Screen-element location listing
•••

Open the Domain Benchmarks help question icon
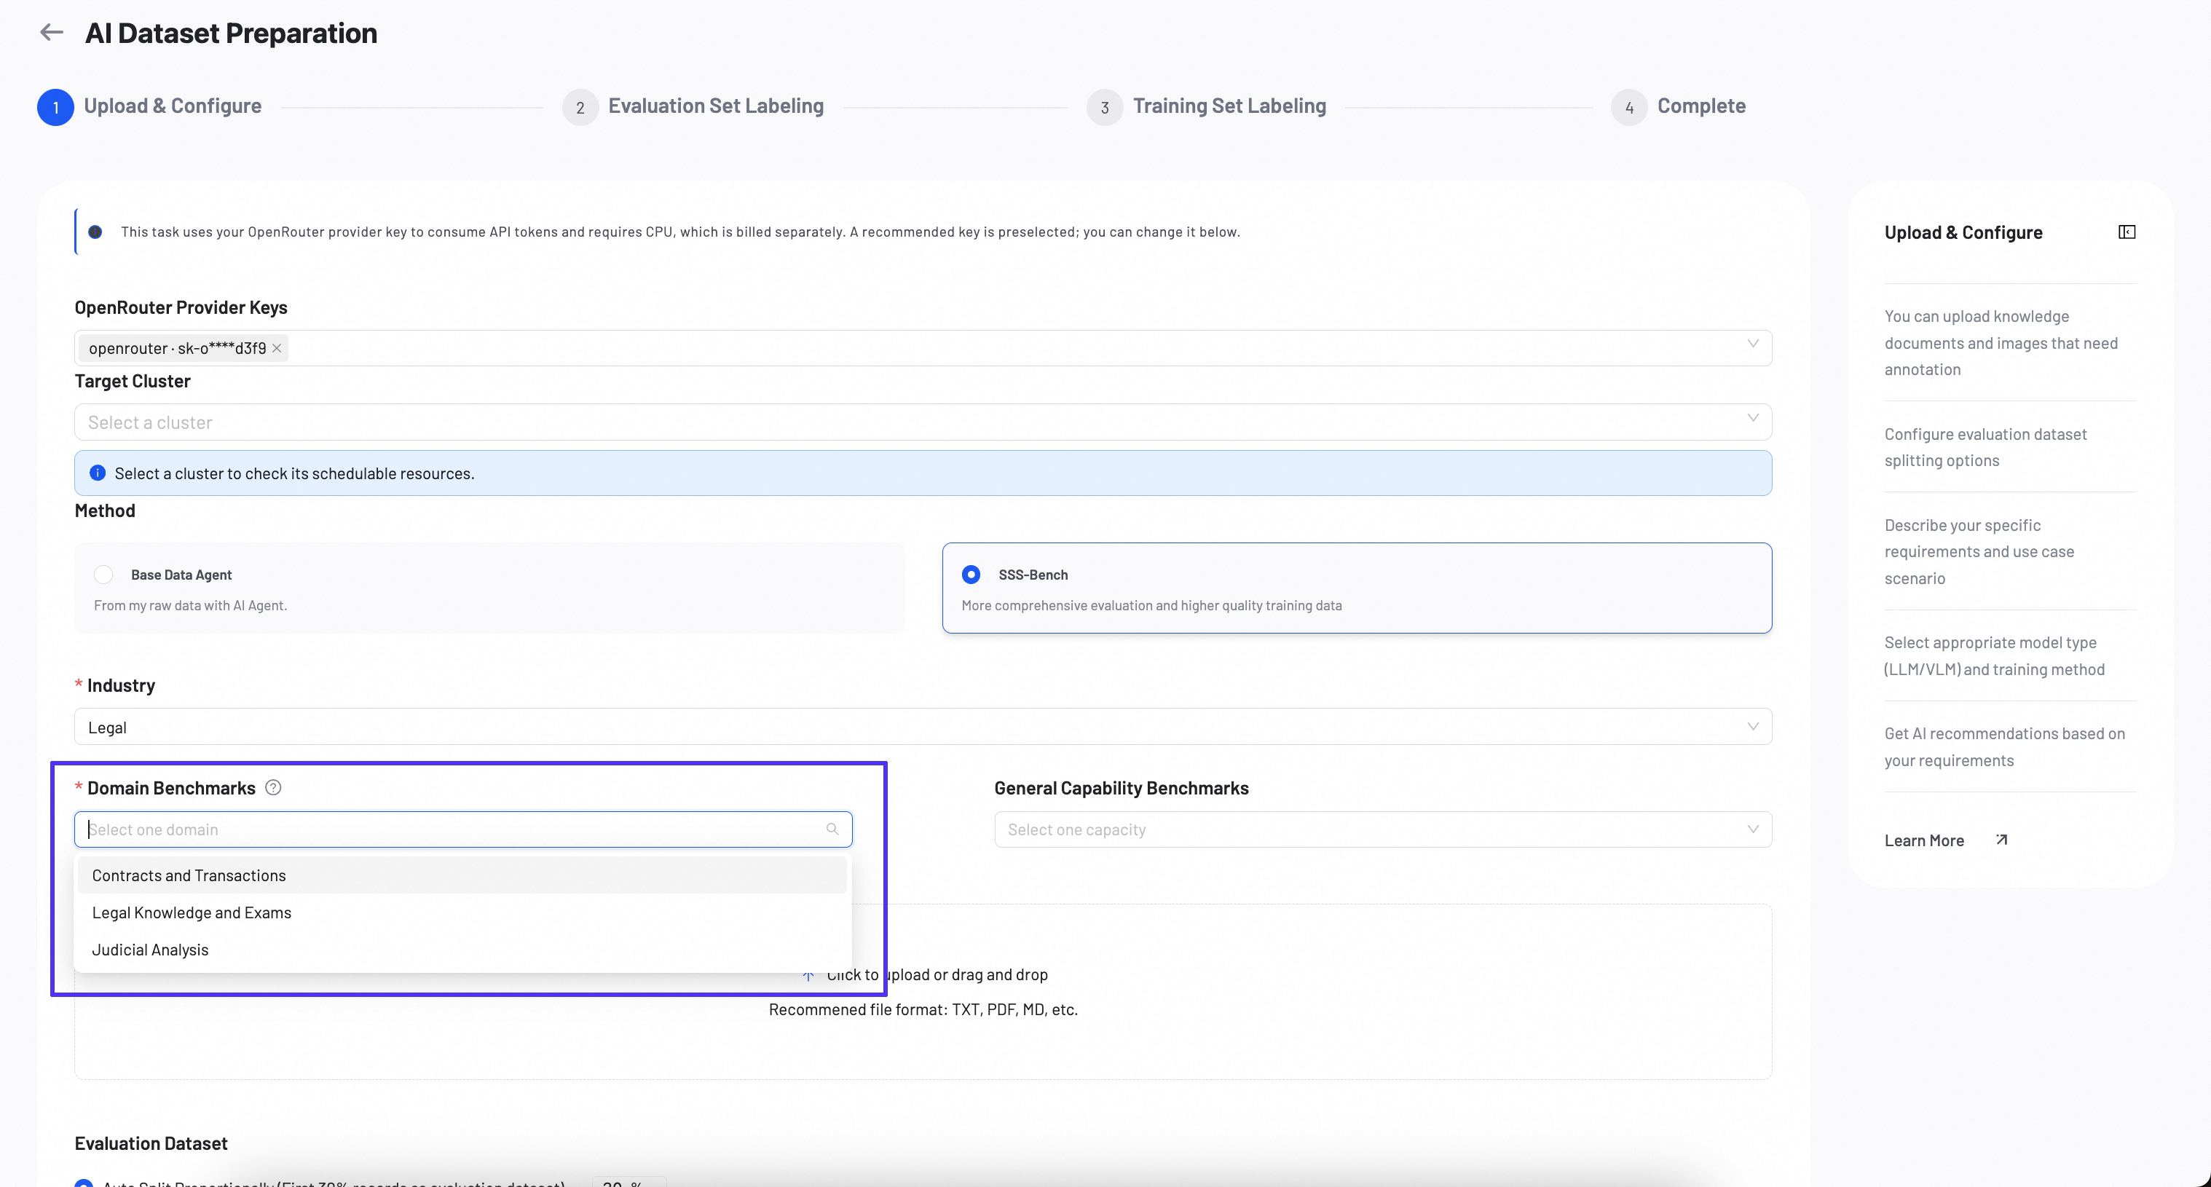Screen dimensions: 2211x1187 point(273,788)
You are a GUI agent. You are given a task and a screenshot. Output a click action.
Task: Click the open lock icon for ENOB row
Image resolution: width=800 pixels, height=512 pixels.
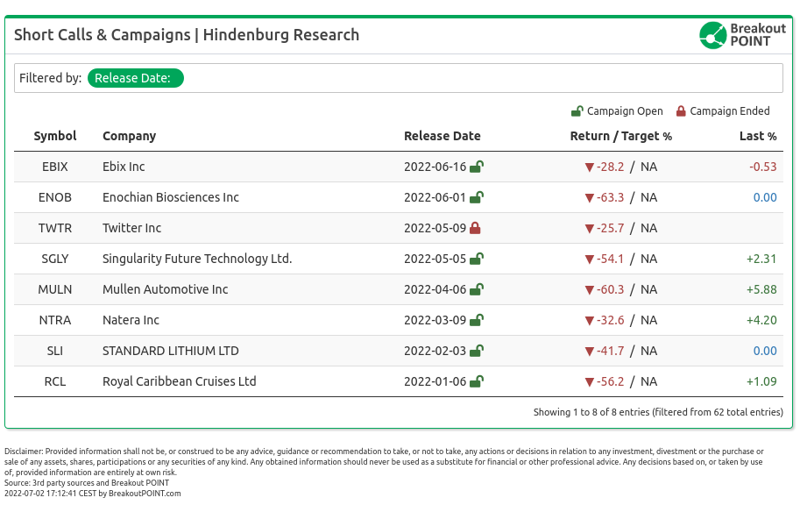coord(477,197)
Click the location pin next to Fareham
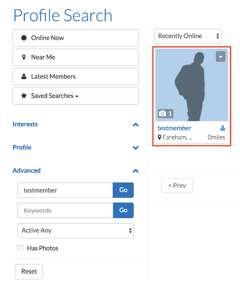 pos(159,137)
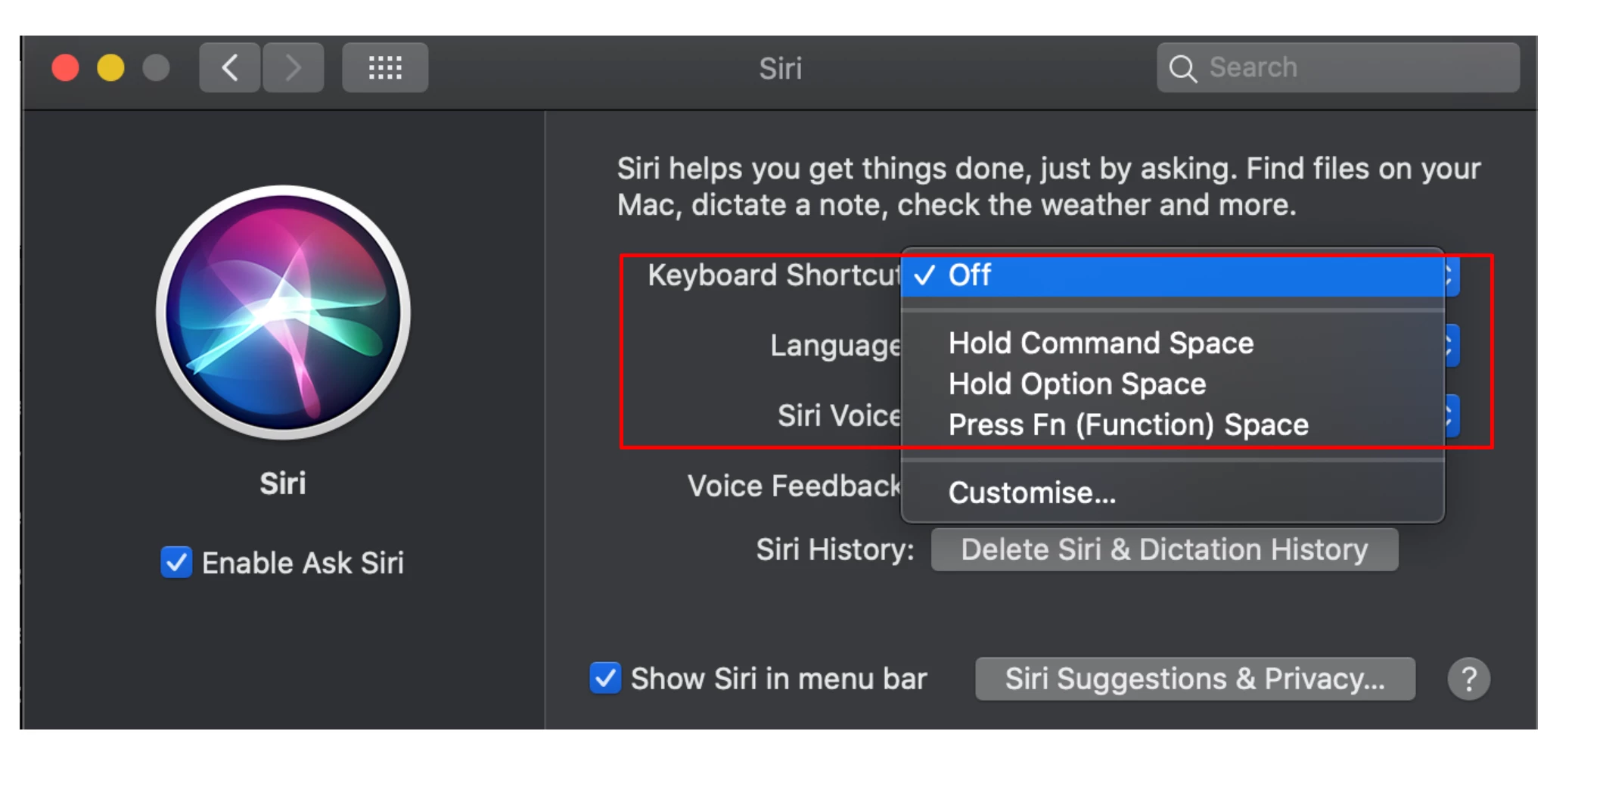Image resolution: width=1606 pixels, height=802 pixels.
Task: Choose Customise… from shortcut menu
Action: tap(1032, 493)
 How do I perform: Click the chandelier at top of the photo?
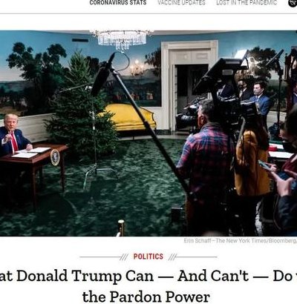pyautogui.click(x=122, y=39)
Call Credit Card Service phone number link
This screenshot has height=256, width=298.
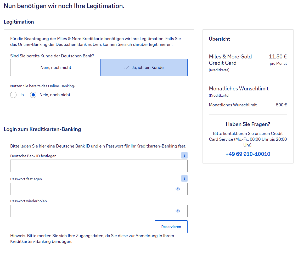(x=248, y=154)
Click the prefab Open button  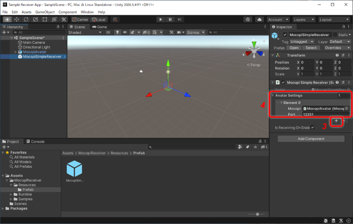click(x=294, y=48)
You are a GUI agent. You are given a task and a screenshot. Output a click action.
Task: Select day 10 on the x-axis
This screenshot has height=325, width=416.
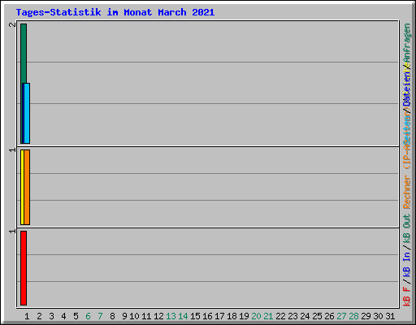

•••

Can you repeat the listing from its very beginning through the line containing "coord(477,197)", including that line, with the pictures left out?

Exercise result:
Open the Domain Benchmarks help question icon
Screen dimensions: 2211x1187 point(273,788)
You are a GUI agent. You are given a task and a screenshot. Output a click action.
Task: Click the open lock icon for ENOB row
Image resolution: width=800 pixels, height=512 pixels.
coord(477,197)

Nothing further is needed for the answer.